The energy regulator has recently issued approximately $3.5 million in funding to EV charging and power solutions firm FreeWire Technologies to help the company to advance its next-generation EV charging product, Boost Charger.

The funding has been issued through the regulator’s BRIDGE 2020: Bringing Rapid Innovation Development to Green Energy initiative, designed to fund continued technology development, demonstration and deployment for the most promising energy technologies.

FreeWire Technologies will further advance the grid services functionality of its technology and demonstrate enhanced ultrafast charging with energy storage at two project sites.

Using the grant, Freewire Technologies will improve the capabilities of its technology by adding:

  • Resilient EV charging even when grid power is unavailable
  • Backup supply to power on-site loads as a microgrid
  • On-site power demand management to reduce the overall energy costs for a Site Host
  • Direct integration with on-site renewable sources, such as solar, to increase the efficiency of the solar plus storage system and reduce its total cost
  • Bi-directional power flow to support charger-to-grid power flow
  • Utility integration to support demand response, grid load balancing and other grid services.

The solution integrates battery storage with advanced communication and control technologies and power electronics to provide an ultra-fast EV charging technology product that will streamline the installation of DC Fast Chargers, respond to grid conditions, and provide power for EV drivers during grid outages.

Arcady Sosinov, the CEO of FreeWire Technologies, said: “With the growth of EVs and charging demand, reliability concerns have risen to the forefront as California’s utilities and grid managers work to balance electricity load and supply. Our CEC grant will support new advancements to our Boost Charger technology that will facilitate the rapid scale up of ultra-fast EV charging, delivering high power everywhere without expensive and burdensome grid upgrades.”
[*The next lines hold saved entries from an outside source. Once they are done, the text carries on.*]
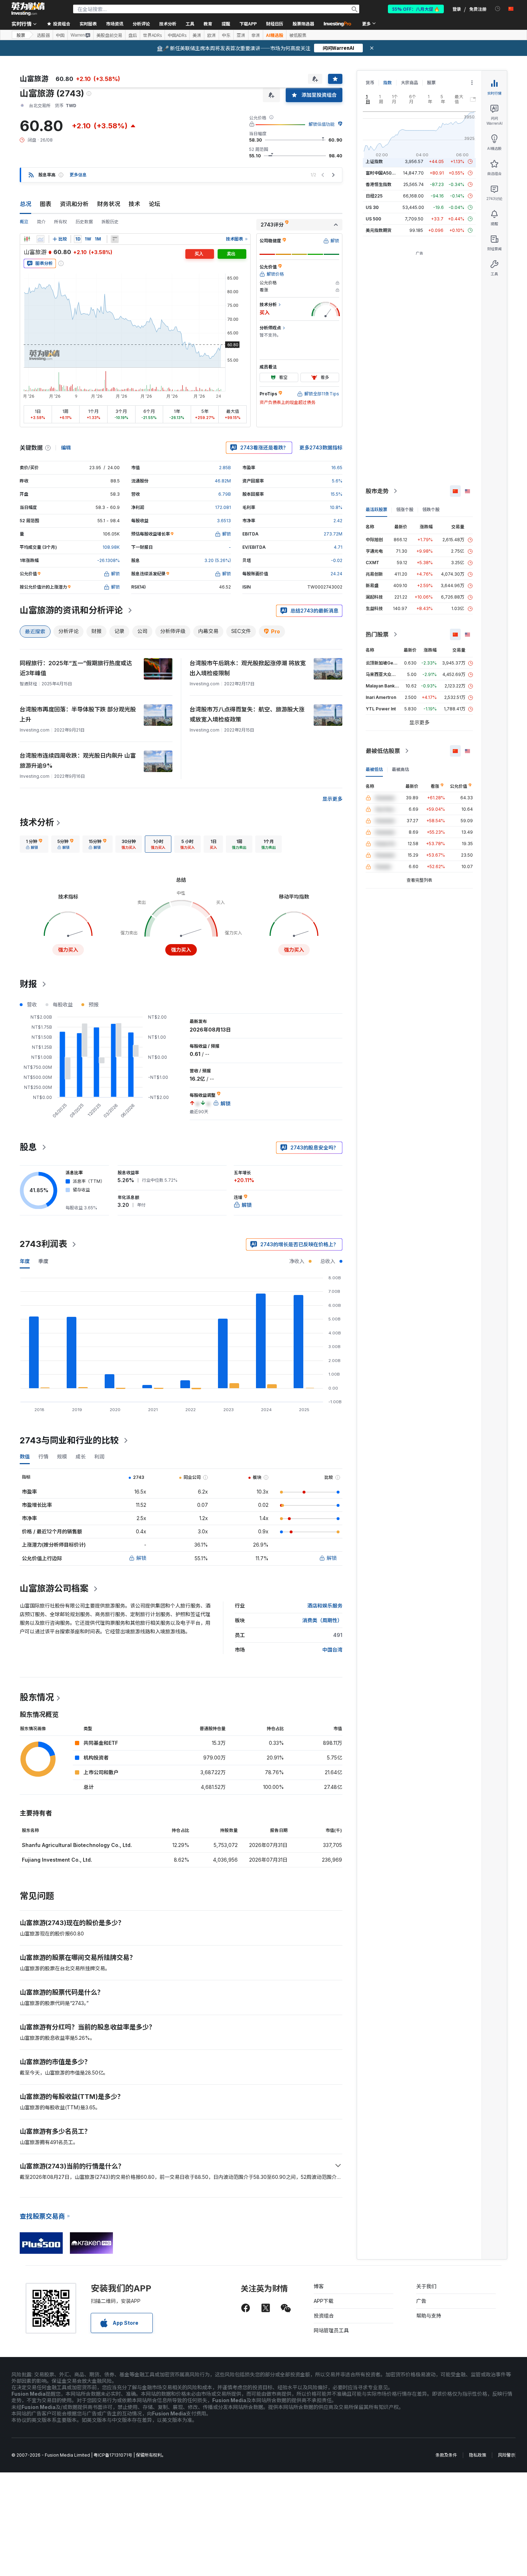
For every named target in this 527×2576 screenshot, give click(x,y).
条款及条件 (446, 2455)
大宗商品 (409, 82)
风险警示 (506, 2455)
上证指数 (374, 161)
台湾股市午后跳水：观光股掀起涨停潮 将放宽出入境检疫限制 (248, 668)
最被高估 (400, 769)
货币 (370, 82)
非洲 (255, 35)
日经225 (374, 196)
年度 (25, 1261)
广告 (421, 2301)
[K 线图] (27, 239)
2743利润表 (43, 1244)
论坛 (154, 204)
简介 (41, 221)
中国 (60, 35)
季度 (43, 1261)
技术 (134, 204)
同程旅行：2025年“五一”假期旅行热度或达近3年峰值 (76, 668)
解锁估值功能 (321, 124)
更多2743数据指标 (320, 447)
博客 (319, 2286)
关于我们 (426, 2286)
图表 (45, 204)
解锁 (141, 1558)
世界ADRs (152, 35)
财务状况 (108, 204)
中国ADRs (177, 35)
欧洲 (211, 35)
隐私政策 (477, 2455)
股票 (20, 35)
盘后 (132, 35)
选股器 (43, 35)
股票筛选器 (303, 23)
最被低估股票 (383, 750)
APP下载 (323, 2301)
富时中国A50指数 (383, 173)
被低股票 (298, 35)
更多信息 (78, 174)
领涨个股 (404, 509)
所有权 (60, 221)
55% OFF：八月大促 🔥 (416, 9)
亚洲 (241, 35)
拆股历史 (110, 221)
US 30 (372, 207)
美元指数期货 (378, 230)
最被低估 (374, 769)
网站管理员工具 (331, 2330)
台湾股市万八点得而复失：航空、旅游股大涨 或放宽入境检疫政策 (247, 714)
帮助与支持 (428, 2316)
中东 (226, 35)
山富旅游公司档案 (54, 1588)
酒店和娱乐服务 (324, 1606)
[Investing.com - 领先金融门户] (27, 9)
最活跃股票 (376, 509)
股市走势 (377, 491)
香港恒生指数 (378, 184)
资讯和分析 (74, 204)
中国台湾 (332, 1650)
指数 (387, 82)
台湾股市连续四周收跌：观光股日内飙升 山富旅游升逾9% (78, 760)
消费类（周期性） (322, 1620)
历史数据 (84, 221)
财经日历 (274, 23)
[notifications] (498, 8)
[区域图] (40, 239)
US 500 (373, 219)
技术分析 (37, 822)
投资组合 (324, 2316)
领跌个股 (431, 509)
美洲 (197, 35)
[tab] (34, 844)
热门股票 (377, 634)
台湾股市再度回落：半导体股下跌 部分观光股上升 (78, 714)
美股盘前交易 (109, 35)
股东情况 (37, 1697)
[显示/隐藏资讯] (115, 239)
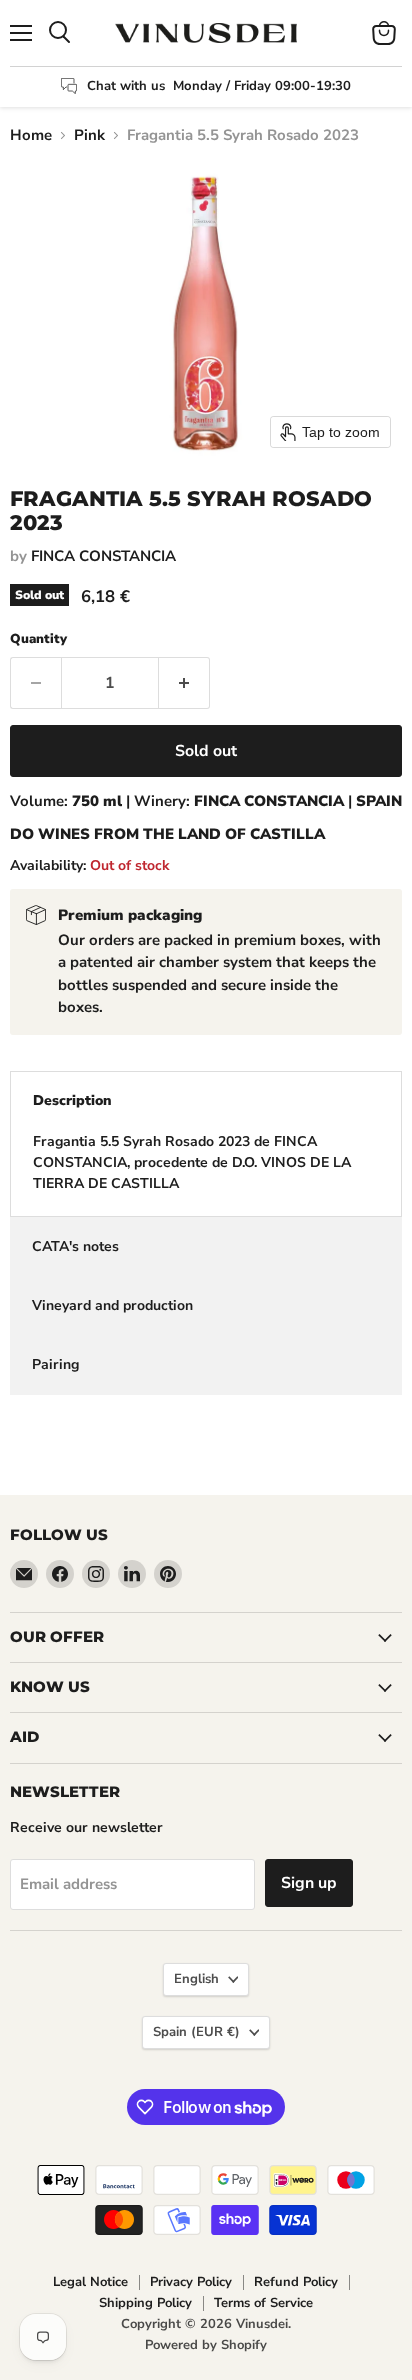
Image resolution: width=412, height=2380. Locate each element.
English (196, 1979)
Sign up (309, 1883)
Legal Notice (90, 2282)
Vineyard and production (112, 1305)
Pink (89, 135)
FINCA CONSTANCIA (103, 556)
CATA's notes (75, 1246)
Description (72, 1100)
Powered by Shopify (206, 2345)
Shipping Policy (145, 2303)
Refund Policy (296, 2282)
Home (31, 135)
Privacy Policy (191, 2282)
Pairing (55, 1364)
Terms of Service (263, 2303)
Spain (196, 2032)
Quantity (38, 639)
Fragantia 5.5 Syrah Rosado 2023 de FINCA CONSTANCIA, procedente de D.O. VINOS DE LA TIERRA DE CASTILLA (192, 1162)
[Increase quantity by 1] (184, 683)
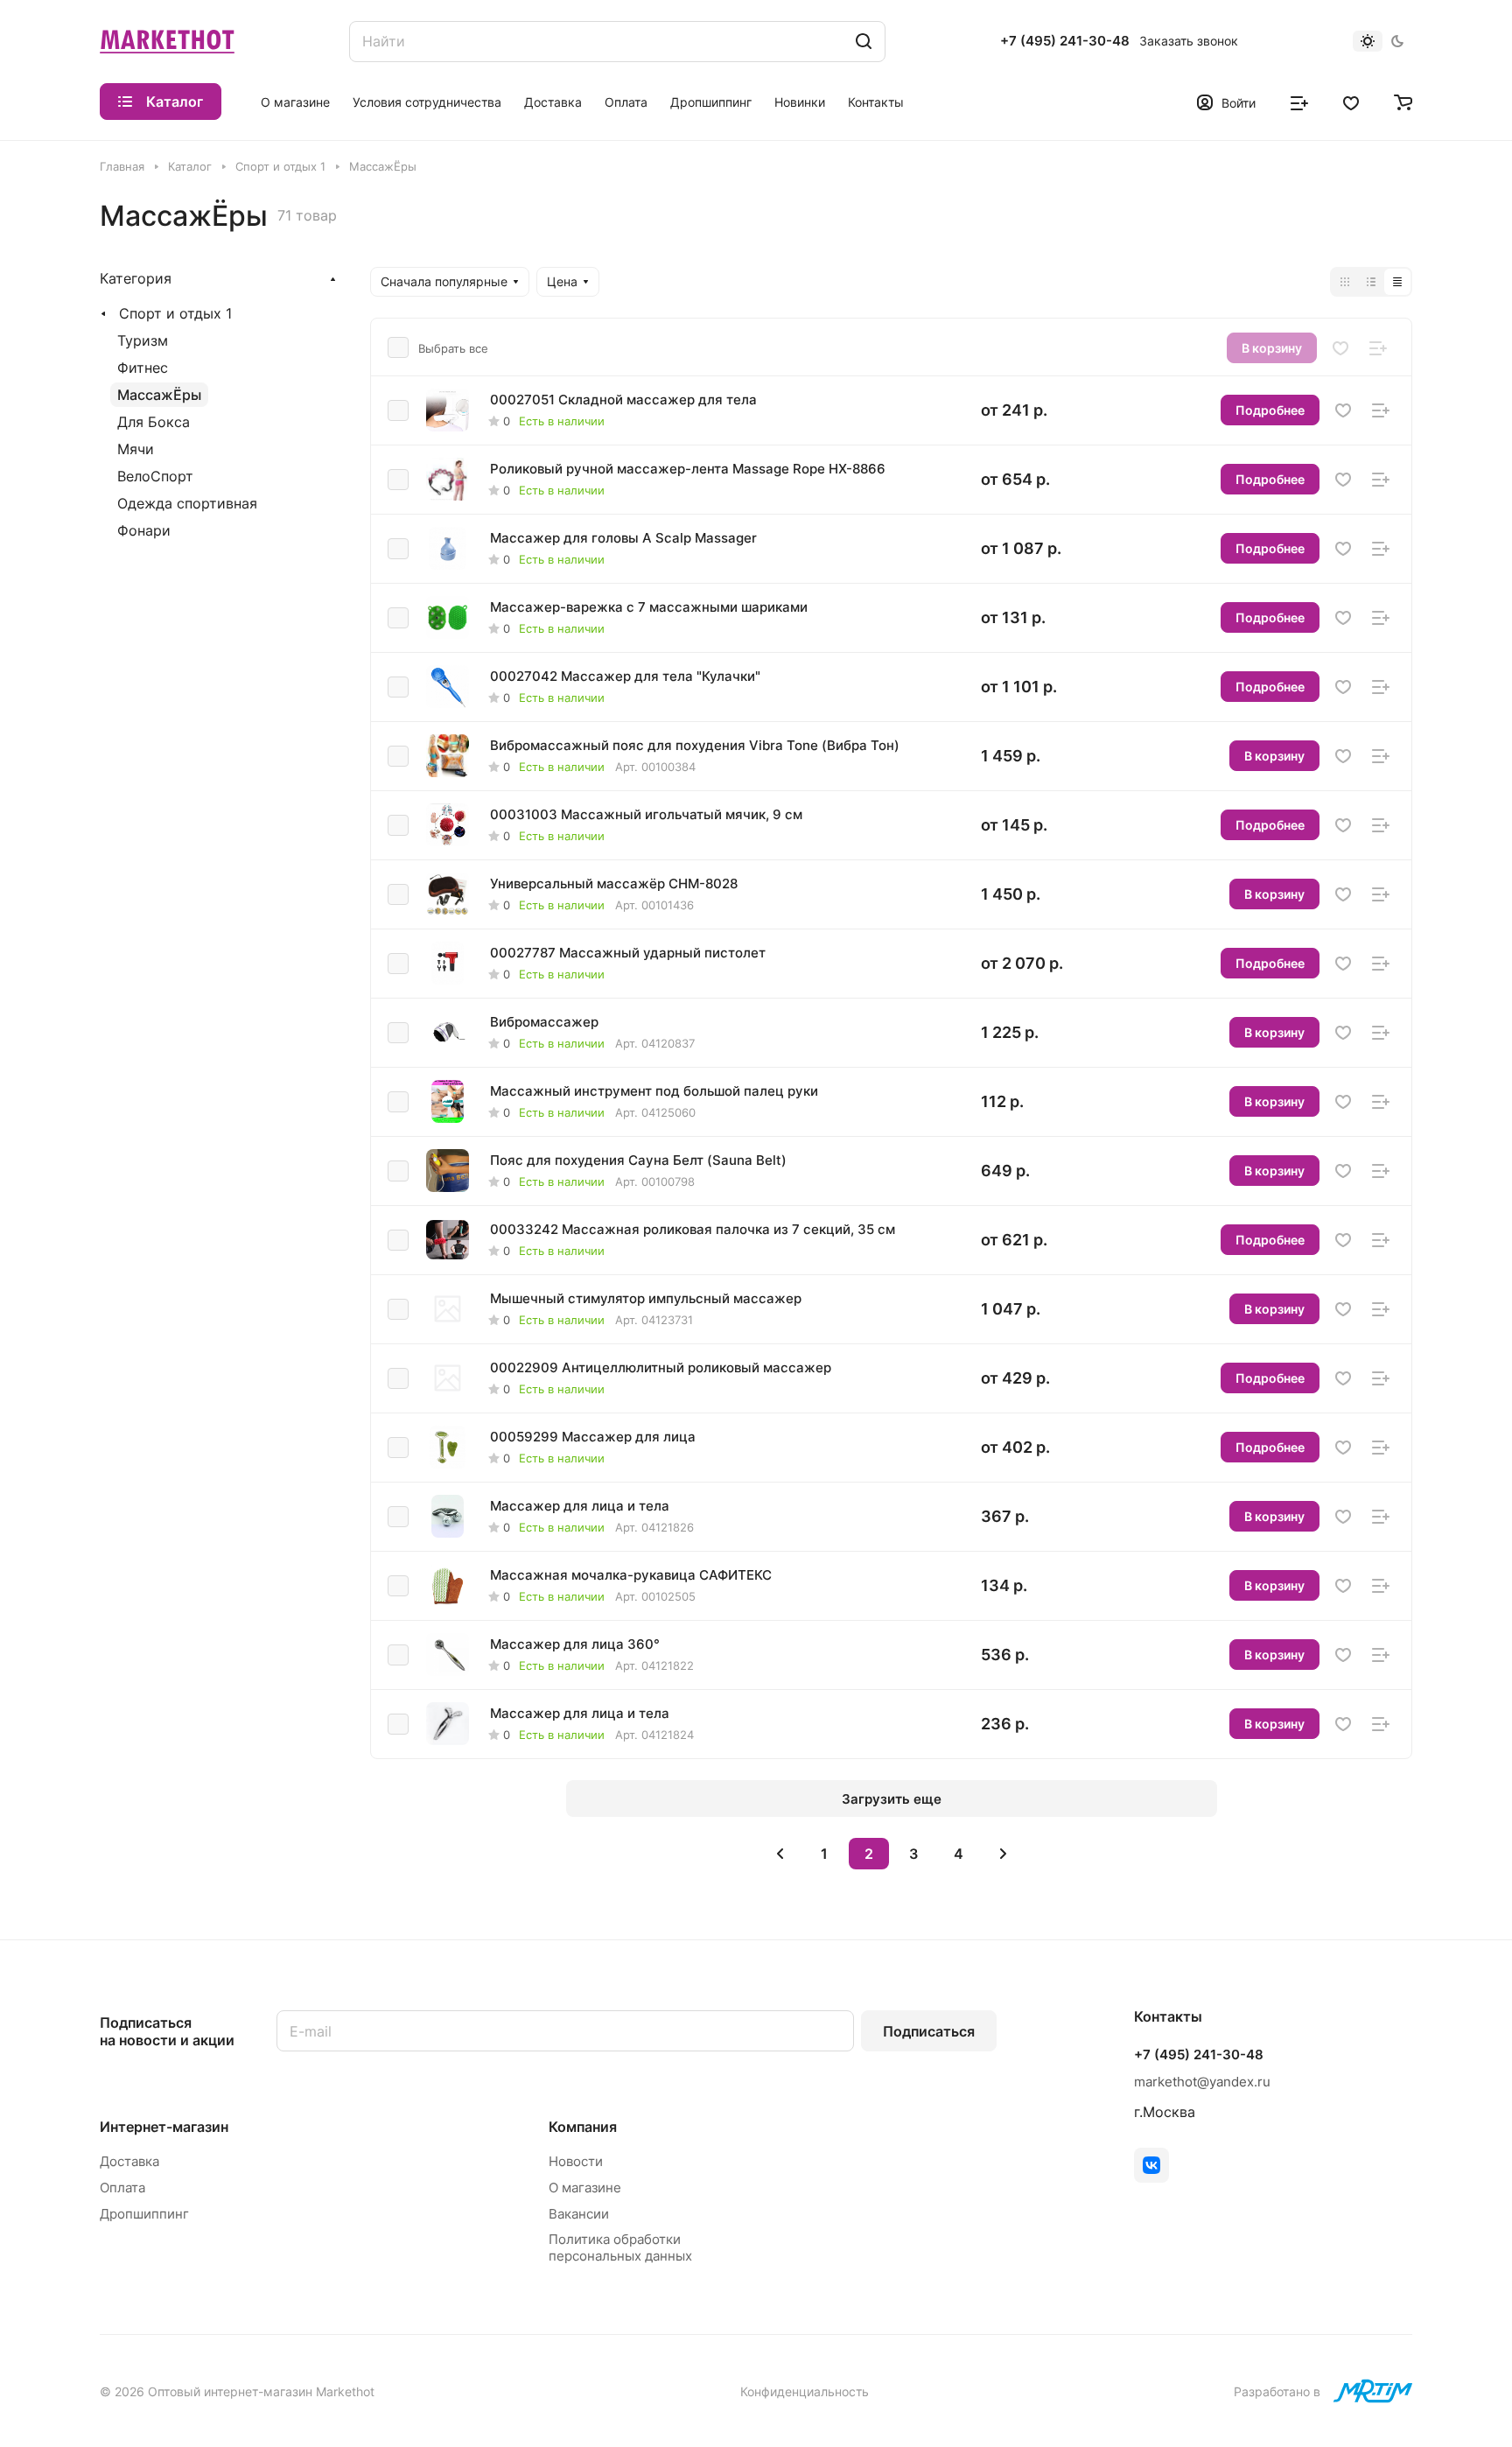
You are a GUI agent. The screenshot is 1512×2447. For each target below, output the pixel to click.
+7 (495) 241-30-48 (1065, 41)
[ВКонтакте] (1151, 2165)
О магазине (585, 2187)
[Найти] (864, 41)
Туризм (142, 340)
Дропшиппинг (144, 2213)
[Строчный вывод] (1371, 282)
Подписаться (929, 2031)
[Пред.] (780, 1853)
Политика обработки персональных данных (620, 2247)
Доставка (129, 2161)
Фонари (144, 530)
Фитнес (142, 367)
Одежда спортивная (187, 503)
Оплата (122, 2187)
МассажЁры (159, 394)
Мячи (135, 449)
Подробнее (1270, 410)
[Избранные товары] (1351, 101)
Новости (576, 2161)
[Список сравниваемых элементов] (1299, 101)
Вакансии (579, 2213)
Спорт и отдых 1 (175, 313)
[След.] (1003, 1853)
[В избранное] (1340, 348)
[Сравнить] (1378, 348)
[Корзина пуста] (1403, 101)
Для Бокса (153, 422)
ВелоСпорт (155, 476)
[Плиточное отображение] (1345, 282)
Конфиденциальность (804, 2391)
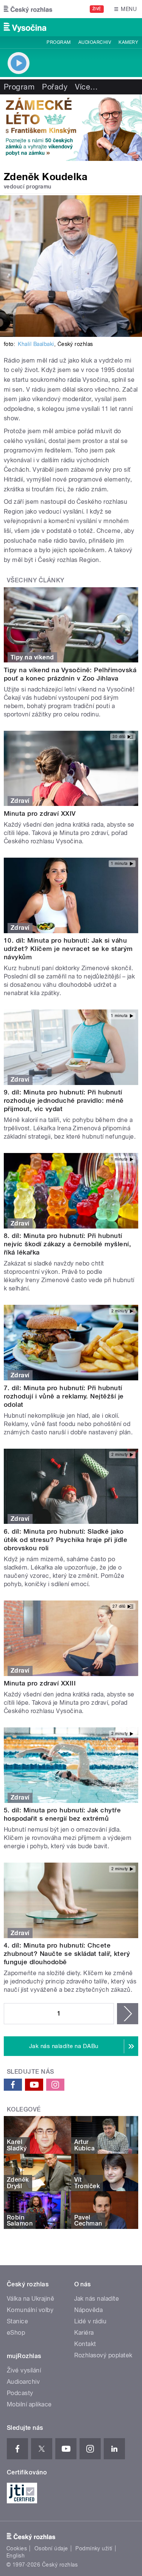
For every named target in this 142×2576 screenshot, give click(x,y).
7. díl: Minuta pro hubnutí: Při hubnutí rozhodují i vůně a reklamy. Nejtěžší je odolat (64, 1396)
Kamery (128, 42)
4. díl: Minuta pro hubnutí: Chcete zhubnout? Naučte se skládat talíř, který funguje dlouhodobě (67, 1954)
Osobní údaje (51, 2548)
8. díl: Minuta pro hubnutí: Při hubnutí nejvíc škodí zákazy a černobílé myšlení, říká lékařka (67, 1244)
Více (86, 86)
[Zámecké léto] (71, 127)
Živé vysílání (24, 2370)
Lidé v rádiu (90, 2321)
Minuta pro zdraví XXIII (40, 1683)
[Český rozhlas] (28, 9)
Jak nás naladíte (96, 2298)
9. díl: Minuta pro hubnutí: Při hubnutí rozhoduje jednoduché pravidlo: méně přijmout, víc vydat (64, 1100)
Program (58, 42)
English (15, 2556)
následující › (127, 2013)
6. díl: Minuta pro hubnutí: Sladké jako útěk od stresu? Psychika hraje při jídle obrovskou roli (65, 1540)
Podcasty (20, 2393)
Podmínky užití (93, 2548)
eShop (16, 2332)
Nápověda (88, 2310)
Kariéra (84, 2332)
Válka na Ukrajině (30, 2298)
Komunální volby (30, 2310)
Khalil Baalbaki (36, 344)
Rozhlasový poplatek (103, 2355)
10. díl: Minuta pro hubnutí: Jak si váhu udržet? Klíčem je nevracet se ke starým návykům (68, 949)
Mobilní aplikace (29, 2404)
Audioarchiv (94, 42)
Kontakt (85, 2344)
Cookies (16, 2548)
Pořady (54, 86)
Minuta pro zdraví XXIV (40, 813)
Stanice (17, 2321)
To date, FreeWire has deployed over 200 battery-integrated chargers with Fortune 100 companies, commercial customers, fleets, retail locations, and gas stations including bp pulse. In December 2020, FreeWire and bp pulse announced an exclusive MOU for bp pulse to deploy Boost Charger in its operations across the UK. FreeWire and ampm, a bp subsidiary and convenience store chain with over 1,000 locations, have also deployed multiple public charging stations in the U.S.